● Consignes:
Modifiez le passage du texte sur Abbeville situé entre « Ville de la » et « une équipe réduite. », ces deux bornes comprises, en y remplaçant « équipe réduite » par « petite équipe ». Donnez ensuite ce passage en entier.
── Texte du document
Abbeville, laboratoire de la souveraineté numérique locale

 

Ville de la Somme de 22 000 habitants, Abbeville a mis en place un système d’information très largement basé sur de l’open source. Un choix qui remonte à de nombreuses années et repose sur une équipe réduite.

 

« Les 400 agents de la ville disposent d’une messagerie open source et de la suite bureautique LibreOffice, en dehors de deux postes avec la suite Office de Microsoft. Si pour ce faire, il fallait débourser des licences avec cet éditeur, ce ne serait pas possible sur le plan budgétaire d’équiper tous les agents », se réjouit Cédric Charpentier, DSI de la collectivité. De plus, les sommes dégagées par ce choix permettent de financer d’autres achats. Côté système d’exploitation des postes clients, la moitié des services de la mairie et environ un tiers du parc de PC sont équipés avec du Linux, du Ubuntu. « La migration vers cet OS prend du temps, détaille le DSI. D’autant plus que certaines applications métiers nécessitent un environnement Windows. » Elle est déjà effective pour les douze postes de la police municipale, entre autres. Plusieurs dizaines d’applications métiers sont en production pour répondre aux missions et aux besoins de la collectivité : état civil, finances, services techniques…

« 90 % des serveurs qui sont administrés en interne sont sous Linux. Et, quand c’est possible, nous poussons le prestataire ou l’éditeur à porter son logiciel disponible seulement sous Windows sous Linux », décrit Cédric Charpentier. Le DSI ajoute en souriant : « De son aveu, un fournisseur a reconnu que son logiciel spécialisé dans la gestion des musées fonctionnait mieux sous Linux que sous Windows. » La ville s’enorgueillit de son musée d’archéologie et des beaux-arts. Les 10 % de serveurs restants sont hébergés et administrés par des prestataires. Quelques outils propriétaires demeurent, notamment parce qu’ils sont exigés par certains d’entre eux. À part une instance de VMware en production pour cette raison, les outils de virtualisation utilisés sont également open source. Dès qu’il le peut, Cédric Charpentier privilégie l’open source, comme par exemple Jitsi pour la visioconférence et le chat. « Pendant le Covid, j’ai utilisé RaspiSMS pour envoyer des SMS via internet, pour distribuer des dizaines de milliers de masques », souligne-t-il.
────
── Extrait des données
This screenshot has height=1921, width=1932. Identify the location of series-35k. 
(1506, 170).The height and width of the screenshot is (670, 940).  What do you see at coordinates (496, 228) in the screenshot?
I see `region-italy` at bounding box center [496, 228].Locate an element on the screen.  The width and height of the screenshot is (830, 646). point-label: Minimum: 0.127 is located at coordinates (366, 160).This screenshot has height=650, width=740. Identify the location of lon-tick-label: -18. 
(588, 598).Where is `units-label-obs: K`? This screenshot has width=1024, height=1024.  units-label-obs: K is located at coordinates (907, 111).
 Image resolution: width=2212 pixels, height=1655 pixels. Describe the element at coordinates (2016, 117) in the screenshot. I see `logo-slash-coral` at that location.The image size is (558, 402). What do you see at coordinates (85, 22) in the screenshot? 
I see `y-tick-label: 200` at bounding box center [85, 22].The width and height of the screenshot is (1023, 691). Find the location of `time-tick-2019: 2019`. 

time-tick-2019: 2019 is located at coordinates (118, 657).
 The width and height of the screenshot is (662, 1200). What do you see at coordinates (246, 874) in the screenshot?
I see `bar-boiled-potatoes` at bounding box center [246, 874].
────
● Zone de réponse:
Ville de la Somme de 22 000 habitants, Abbeville a mis en place un système d’information très largement basé sur de l’open source. Un choix qui remonte à de nombreuses années et repose sur une petite équipe.